NOW AVAILABLE! "DIALOG BISU"

Minggu, 05 Agustus 2012

Tahun Kedelapan Tanpa Huruf Kedelapan

House Of Sampoerna - Surabaya (June 6th, 2010)

Masih dingin memang. Dan mungkin juga terlalu absurd untuk memulai menulis lagi, apalagi tentang seseorang yang posisinya sudah sangat absurd dalam hati. Harapannya tak ada sudut pandang ke-berapa-pun di tulisan ini nantinya, iya, biar semua bisa menempatkan di posisinya masing-masing.
Jadi, ini tentang cerita lama. Mungkin telah hampir basi ketika berulang-ulang ditulis tentang ini, tentang kerinduan yang telah pecah seperti genangan air yang tenang lalu dilindas begitu saja oleh roda TransJakarta yang kemudian menjadi bergejolak. Basi sekali. Sekitar hampir tujuh tahun silam. Lalu tak pernah menyangka ketika sebuah sarang lebah produsen madu terhunus panah dan terkulai kempis di atas tanah, mungkin hampir bisa tergambarkan seperti itu. Ah, terlalu cepat. Tunggu, sedikit diperlambat mungkin akan lebih baik.
Berawal dari sebuah cerita singkat dan labil antara dua ingusan dalam sebuah ruang kelas yang terkesan sedikit kusam.
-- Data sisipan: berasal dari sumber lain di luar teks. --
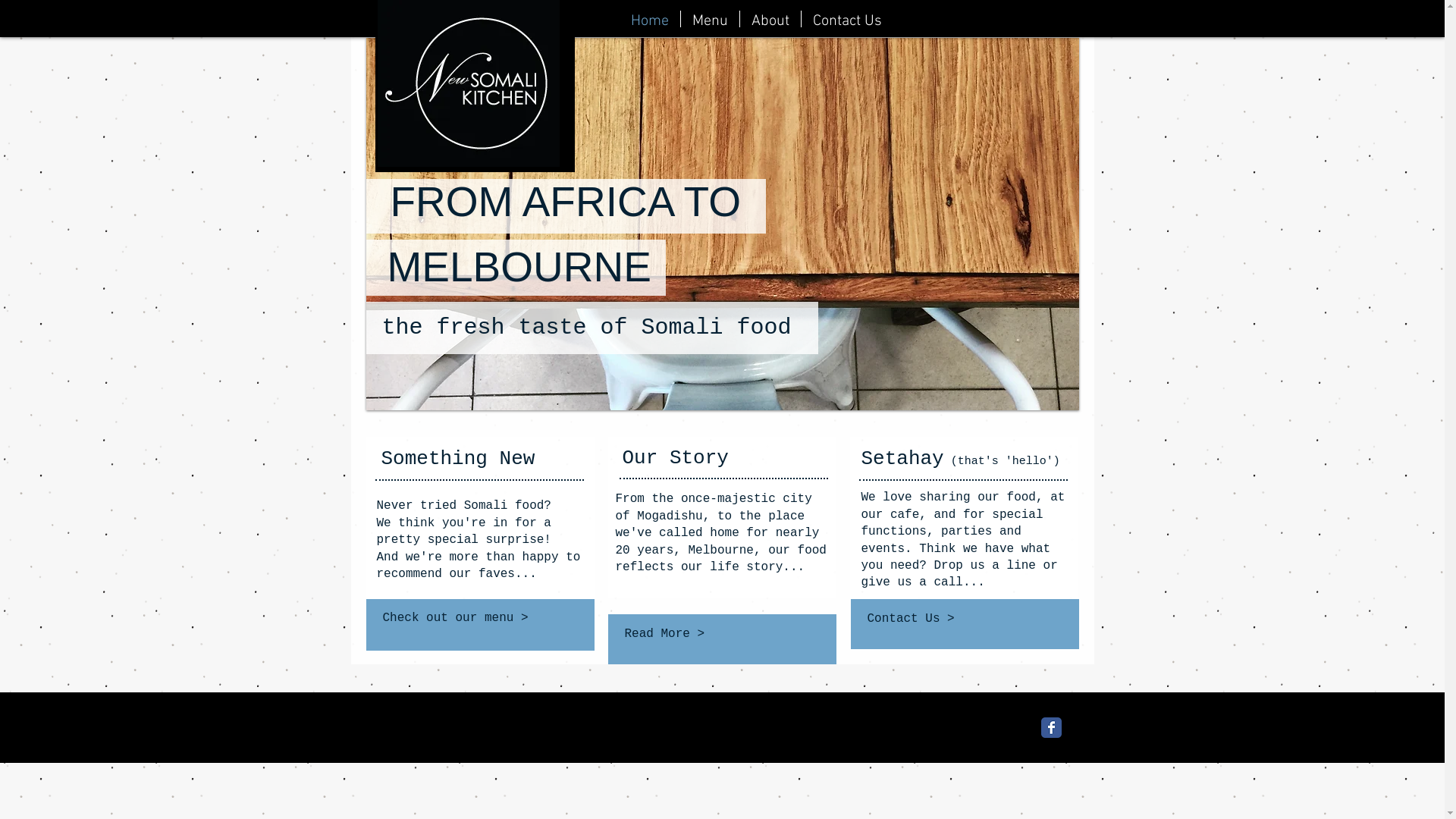 Image resolution: width=1456 pixels, height=819 pixels. What do you see at coordinates (720, 634) in the screenshot?
I see `'Read More >'` at bounding box center [720, 634].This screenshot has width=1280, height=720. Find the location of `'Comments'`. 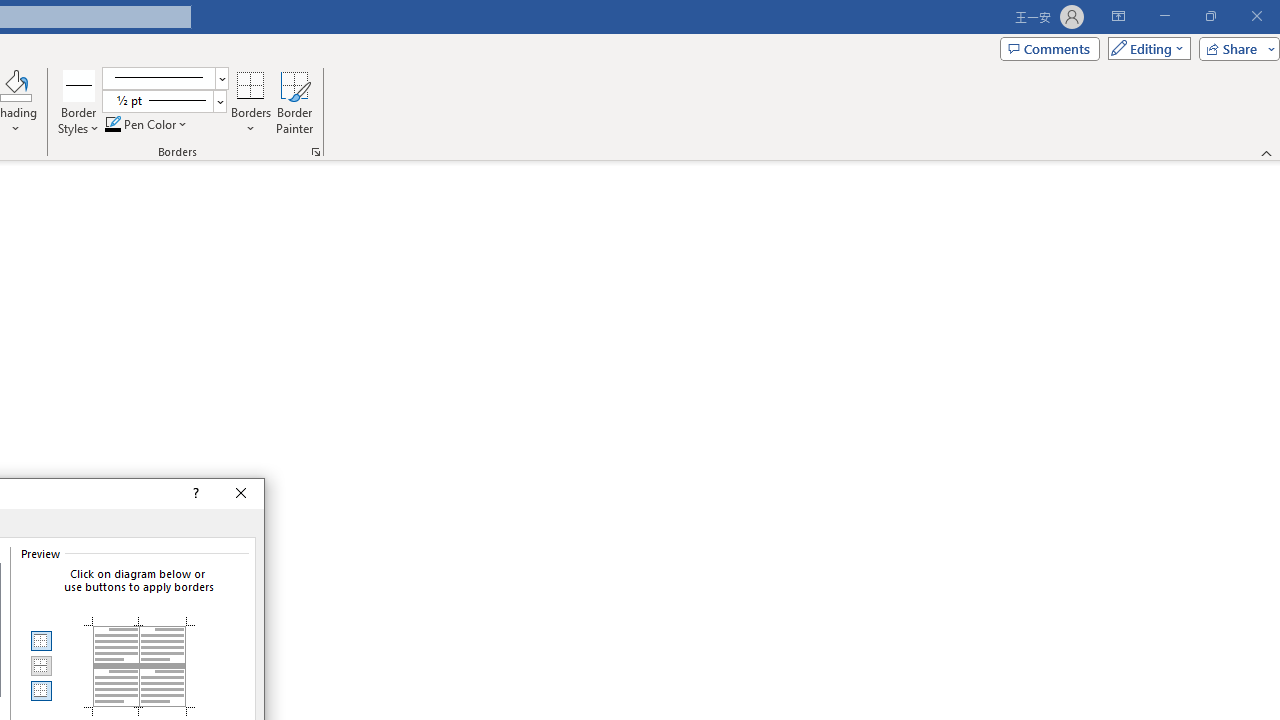

'Comments' is located at coordinates (1048, 47).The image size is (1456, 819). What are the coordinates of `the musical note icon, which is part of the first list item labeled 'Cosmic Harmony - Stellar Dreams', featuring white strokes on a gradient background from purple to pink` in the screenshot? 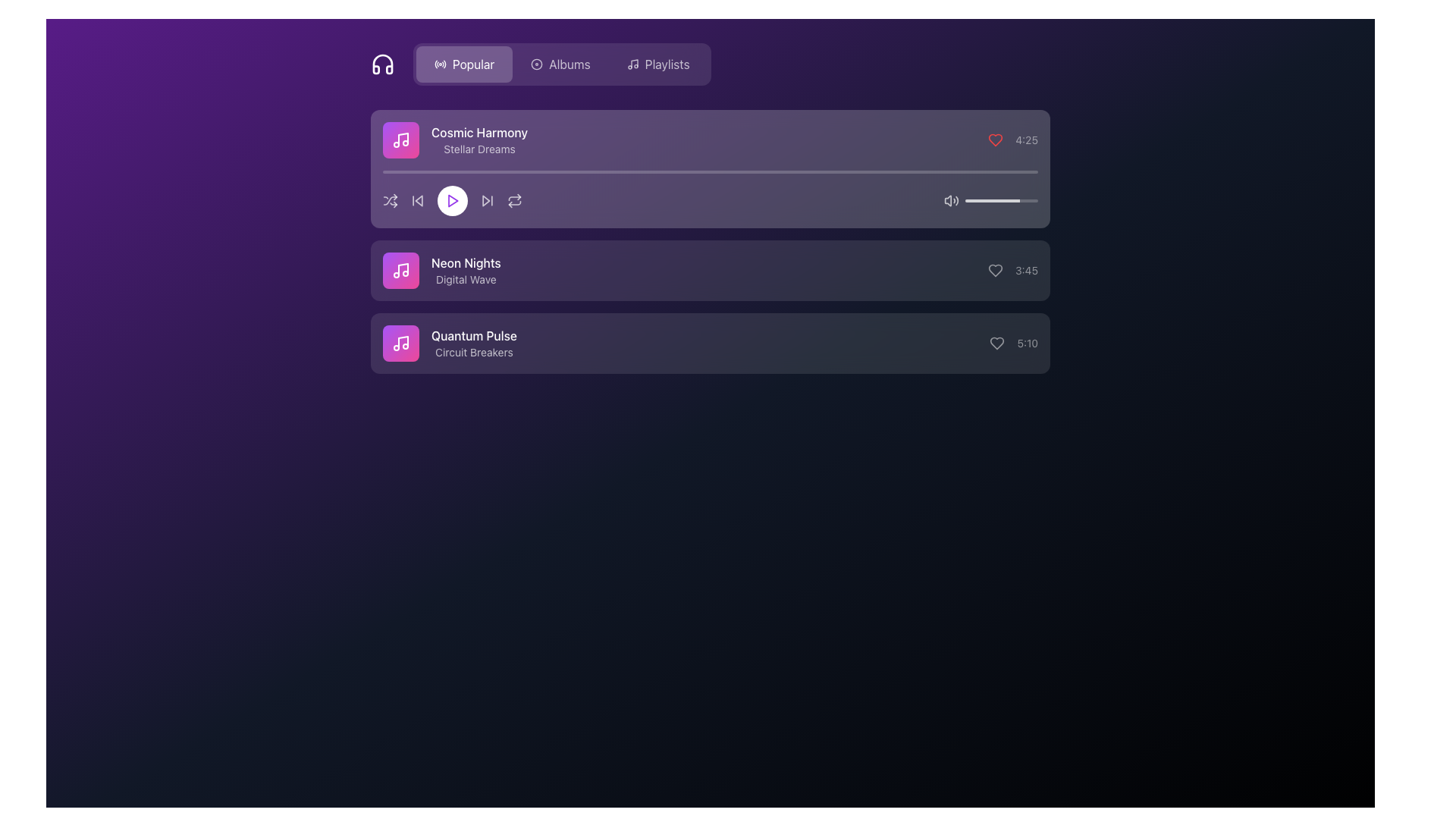 It's located at (400, 140).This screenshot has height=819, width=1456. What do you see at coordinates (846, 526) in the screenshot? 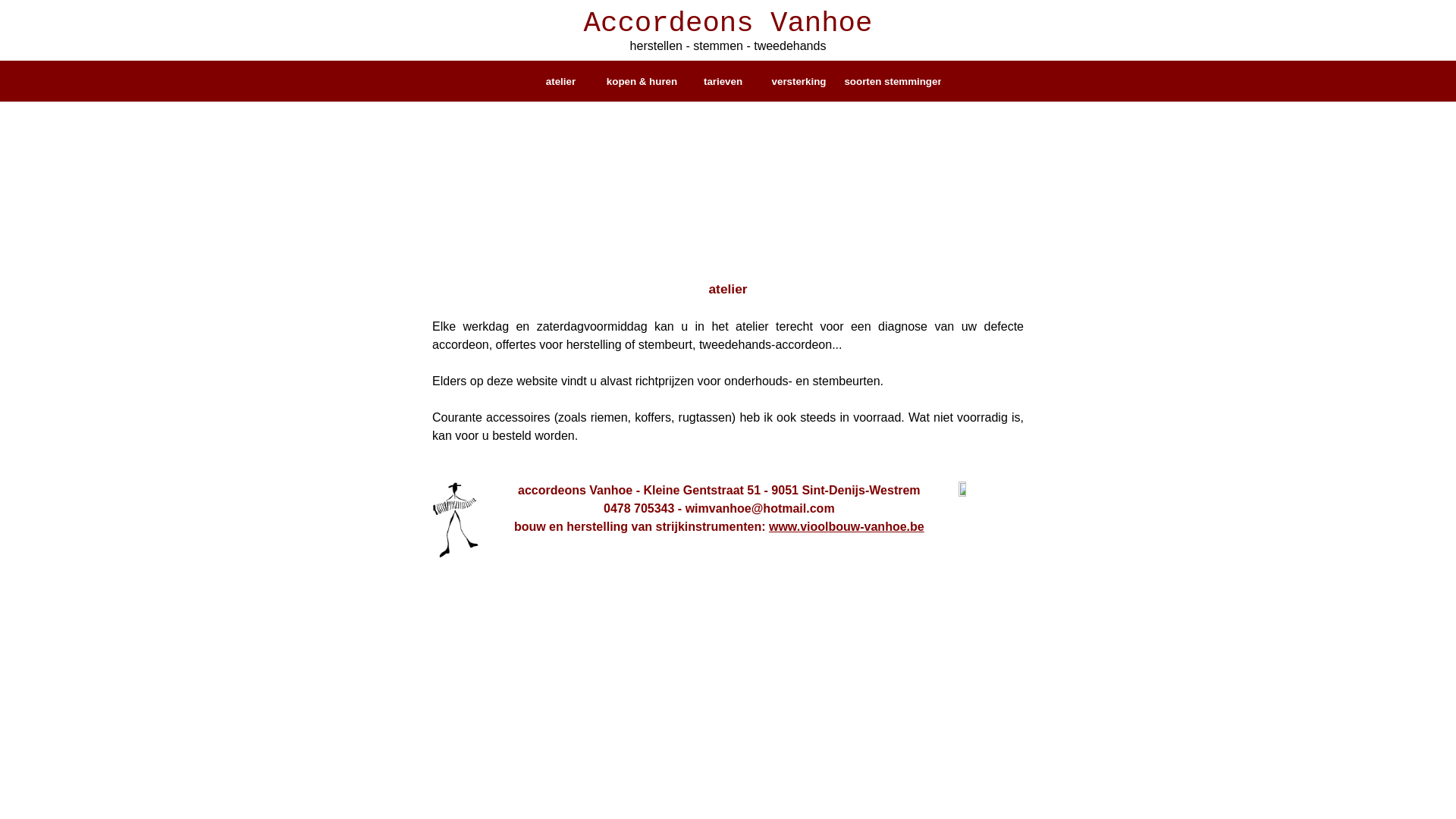
I see `'www.vioolbouw-vanhoe.be'` at bounding box center [846, 526]. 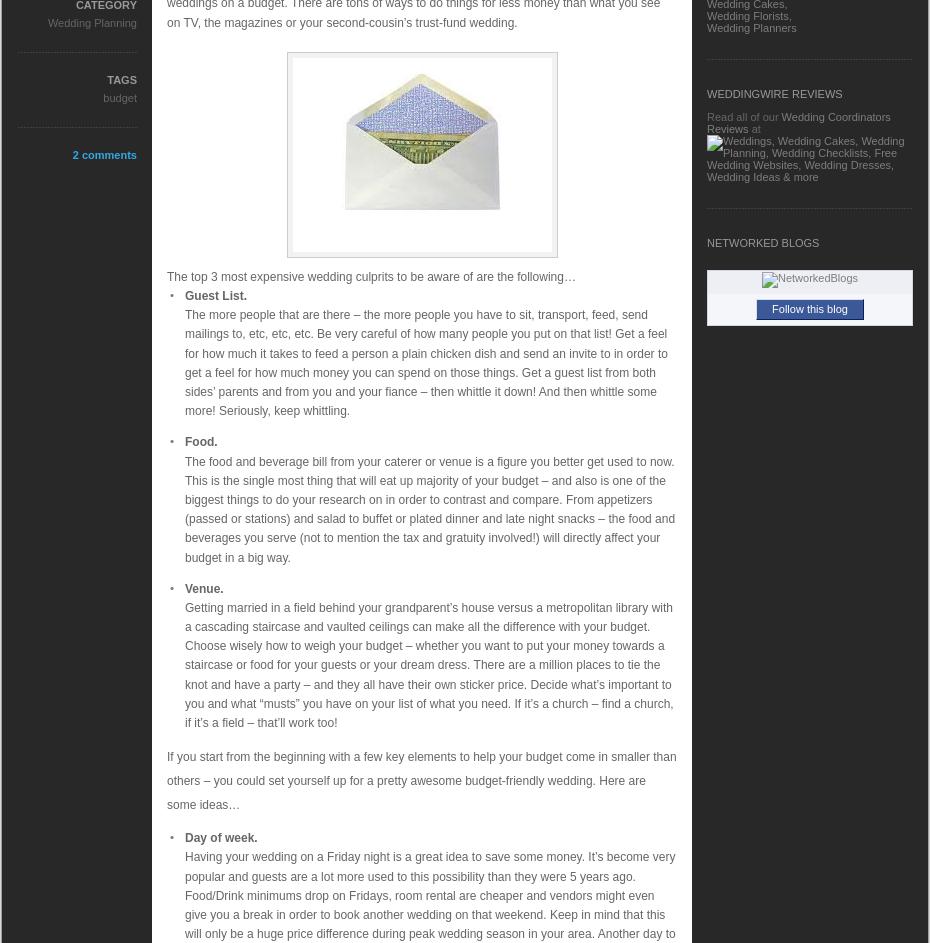 What do you see at coordinates (426, 362) in the screenshot?
I see `'The more people that are there – the more people you have to sit, transport, feed, send mailings to, etc, etc, etc. Be very careful of how many people you put on that list! Get a feel for how much it takes to feed a person a plain chicken dish and send an invite to in order to get a feel for how much money you can spend on those things. Get a guest list from both sides’ parents and from you and your fiance – then whittle it down! And then whittle some more! Seriously, keep whittling.'` at bounding box center [426, 362].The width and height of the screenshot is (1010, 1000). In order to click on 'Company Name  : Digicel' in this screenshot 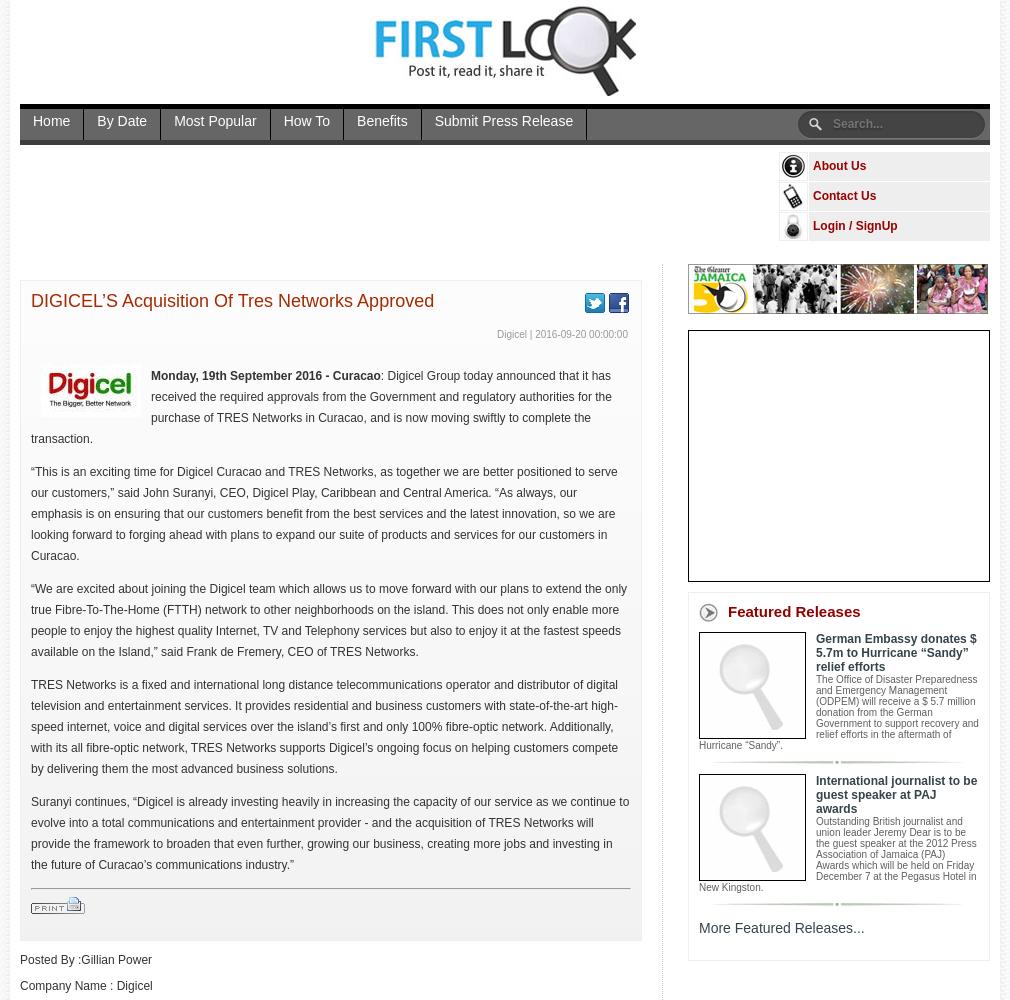, I will do `click(84, 985)`.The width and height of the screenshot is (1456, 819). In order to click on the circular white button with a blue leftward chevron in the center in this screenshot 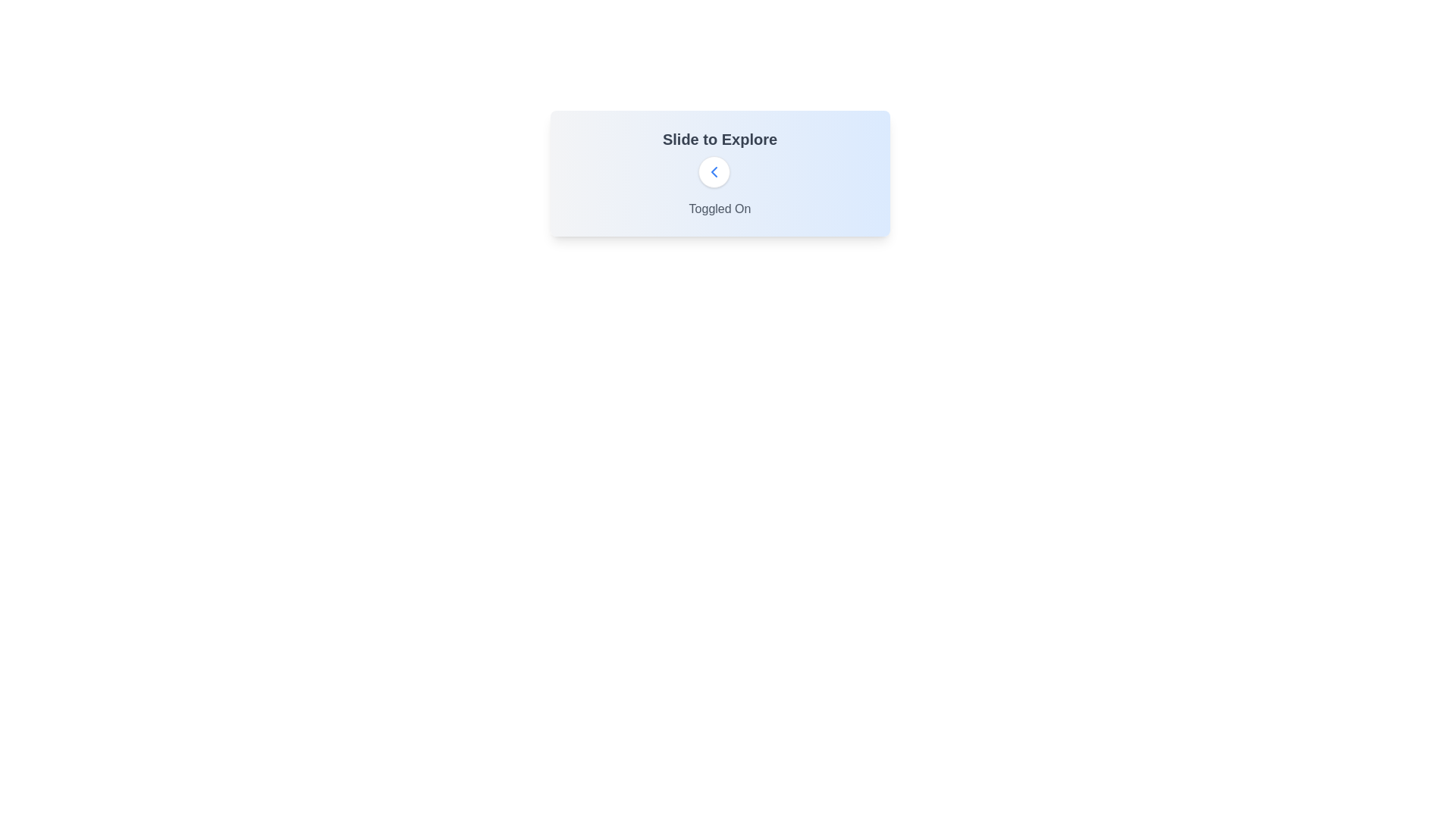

Seperti biasa, dialog yang terjadi memang tak begitu penting, namun dari semuanya kemudian lahir sebuah rasa keterikatan. Sahabat? Ah, terasa sedikit kaku. Tujuh tahun yang lalu sejak tulisan ini ditulis. Kemudian hingga bisa (seperti biasa) terlupakan begitu saja detik demi detik, terakhir yang terekam dengan rapi adalah malam di tengah kota di Surabaya, di Balai Pemuda. Mungkin pernah beberapa kali telah ada tulisan yang sama seperti ini. Di Balai Pemuda, dua ingusan yang telah beranjak dewasa setelah empat tahun berjalan dan dua tahun sebelumnya tak pernah bertemu. Semalam di Surabaya, jagung bakar, asap-asap rokok dan polusi, gemericik air mancur kolam ikan, lalu lalang kendaraan, lampu merkuri kuning puyeh, semuanya seakan ingin terekam dalam memori itu. Ya, dua ingusan yang sedang tenggelam dalam gundah yang sama meski berbeda cerita. Semalam. Iya, semalam.
Berikutnya tentang sebuah jalur yang konon selalu diperebutkan berjuta lulusan SMA yang ingin mencicipi dunia kuliah lewat sebuah tes bergengsi jika mampu lolos. Apa namanya? SNMPTN, atau apalah. Sekitar dua tahun setelah memori di paragraf sebelumnya. Selama dua hari, bersama. Tak hanya berdua, namun berempat. Tawa-tawa yang lama tak terlihat. Lama sekali. Sedikit tersesal karena saat itu masih belum memiliki sebuah gadget bernama kamera untuk mengabadikan bagaimana cara keempat insan itu melukiskan senyum masing-masing. Hanya satu yang beruntung. Ketiganya harus mencoba lagi, begitu kata berita terakhir yang ada.
Ah, tak terasa ini hampir tahun kedelapan sejak pertemuan tak penting di sebuah ruang kelas itu. Aku (terpaksa menulis sebuah sudut pandang) mulai merindukannya. Beberapa argumen berkata ia (lagi, terpaksa menulis sebuah sudut pandang) tak akan kembali. Kembali? Dari apa? Dari keputusannya membarterkan ikatan kami (ketiga kalinya, terpaksa menulis sebuah sudut pandang) dengan sebuah cinta, yang konon disebut soulmate. Begitu berita terakhir yang terdengar. Beberapa argumen mengatakan, jika kembali pun, yang kembali hanyalah raganya saja, jiwanya tetap terlanjur hilang (mungkin lebih tepatnya berganti). Apa mau dikata, untungnya sempat merekam beberapa momen yang menonjol agar tak akan terlupakan. Mendadak merindukan dia, iya, dia, tanpa tambahan satu huruf kedelapan di belakang “dia”.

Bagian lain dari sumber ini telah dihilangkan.